Asynchronous programming

Legend:

  • Tasks here generally refers to CPU bound tasks
  • Blocking tasks generally refer to Long running CPU bound tasks, or Non CPU (hardware peripheral) bound tasks, e.g counting to 1 million d.p. of Pi, or waiting for Hardrive to respond to a file read request.

Thoughts, Ideas and Research

  • What is the purpose of asynchronous programming?
    1. So that we can do more than 1 thing simultaneously?
      • Both piece of code running at the same time
    2. Or so that we can do more than 1 thing concurrently?
      • Both piece of code running across time T,
      • Both only 1 piece of code running at any given point (Tp) in time T
      • So only 1 executing at once, but overall across T time, more than 1 can execute
        • This is so that when 1 piece of code need to wait for e.g. the network, another CPU bound task can execute.
  • Main scenarios for asynchronous programming
    • I/O operations
      • Making a network call
      • Talking to a database
      • File IO
      • Waiting for user input
      • A synchronous program that performs an I/O operation will come to a halt until the operation finishes. A more efficient program would instead perform the operation and continue executing other code while the operation is pending.
      • Say you have a program that reads some user input, makes some computation and then sends the result via email. When sending an email, you have to send some data out to the network and then wait for the receiving server to respond. Time invested by waiting for the server to respond is time wasted that would be of much better use if the program continued computing.
    • Performing multiple operations in parallel
      • When you need to do different operations in parallel, for example, making a database call, web service call and any calculations, then we can use asynchrony.
    • Long-running event-driven requests
      • This is the idea where you have a request that comes in, and the request goes to sleep for some time waiting for some other event to take place when that event takes place, you want the request to continue and then send a response to client.
      • In this case, when request comes in, then thread is assigned to that request and as request goes to sleep, then thread is sent back to threadpool and as the task completes, then it generates the event and picks a thread from thread pool for sending response (the thread sent and picked from thread pool might or might not be the same.
  • There are different approaches to implementing each of the 2 purposes above.
    • But the primary purpose that is more common is point (2)

How other languages do it

  • Python Concurrency
    • https://www.toptal.com/python/beginners-guide-to-concurrency-and-parallelism-in-python
    • Running Python threading script on the same machine for downloading images was 4.7 times faster. While this is much faster, it is worth mentioning that only one thread was executing at a time throughout this process due to the GIL.
    • Therefore, this code is concurrent but not parallel. The reason it is still faster is because this is an IO bound task. The processor hardly breaks a sweat while downloading these images, and the majority of the time is spent waiting for the network.
    • This is why Python multithreading can provide a large speed increase.
    • The processor can switch between the threads whenever one of them is ready to do some work.
    • Using the threading module in Python or any other interpreted language with a GIL can actually result in reduced performance if your code is performing a CPU bound task, such as decompressing gzip files, using the threading module will result in a slower execution time.
    • For CPU bound tasks and truly parallel execution, we can use the multiprocessing module.

tl;dr
Single Threaded code just like JavaScript, but users can use the provided event loop library from std lib.
Supports multi process code by spinning up new native os processes (implemented by os not our runtime).
For now, no kernel thread support, rather user level thread via thread libraries from std lib.

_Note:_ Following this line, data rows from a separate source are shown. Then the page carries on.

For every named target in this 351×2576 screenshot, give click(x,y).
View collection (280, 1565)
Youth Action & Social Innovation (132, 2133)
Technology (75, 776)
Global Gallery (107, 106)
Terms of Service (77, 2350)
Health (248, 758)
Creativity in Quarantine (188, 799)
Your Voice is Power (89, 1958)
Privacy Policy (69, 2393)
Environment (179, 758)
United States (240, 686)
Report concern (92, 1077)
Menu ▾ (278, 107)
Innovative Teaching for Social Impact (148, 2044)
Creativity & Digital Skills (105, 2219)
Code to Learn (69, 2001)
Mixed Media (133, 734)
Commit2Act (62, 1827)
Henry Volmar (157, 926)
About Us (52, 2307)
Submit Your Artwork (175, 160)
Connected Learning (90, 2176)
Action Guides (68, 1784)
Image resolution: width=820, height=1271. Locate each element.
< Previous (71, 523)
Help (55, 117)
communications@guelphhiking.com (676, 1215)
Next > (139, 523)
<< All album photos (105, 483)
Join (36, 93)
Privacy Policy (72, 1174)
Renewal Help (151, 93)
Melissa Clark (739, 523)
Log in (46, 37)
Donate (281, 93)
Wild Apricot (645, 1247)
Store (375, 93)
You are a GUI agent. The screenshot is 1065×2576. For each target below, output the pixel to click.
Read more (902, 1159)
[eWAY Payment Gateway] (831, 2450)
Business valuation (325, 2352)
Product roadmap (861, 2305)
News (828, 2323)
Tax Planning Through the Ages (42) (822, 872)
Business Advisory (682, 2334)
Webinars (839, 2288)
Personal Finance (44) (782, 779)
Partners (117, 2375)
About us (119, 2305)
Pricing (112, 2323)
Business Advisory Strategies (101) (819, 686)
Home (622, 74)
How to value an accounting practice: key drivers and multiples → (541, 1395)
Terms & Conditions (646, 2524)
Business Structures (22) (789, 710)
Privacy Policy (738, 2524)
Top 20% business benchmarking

  • Similiar to how JavaScript uses a event based / reactive paradigm to achieve asynchronous programming and concurrency, SimpleScript supports asynchronous programming natively making it as easy as possible for users to do asynchronous programming.
  • However the problem with JavaScript's approach is that it limits what the user is able to create because of its single threaded nature. And although JS supports web workers and Node JS supports seperate processes, it is not as ergonomic to the user and can be really confusing even for experienced users, as the Single Threaded nature and event based design can often screw with our existing understanding of how seperate threads and processes work.
    • Not to mention that this makes the language implementation more difficult.
  • For newer JS users, async/concurrency concepts are also harder to understand, and more often then not, they have to learn the quirks of the event loop the hard way, which is often painful and time consuming (not simple at all 😫)
  • Thus the approach taken by SimpleScript is to combine the best of most worlds as described in the tl;dr by focusing on providing a great bare minimum setup with simple ways to extend it.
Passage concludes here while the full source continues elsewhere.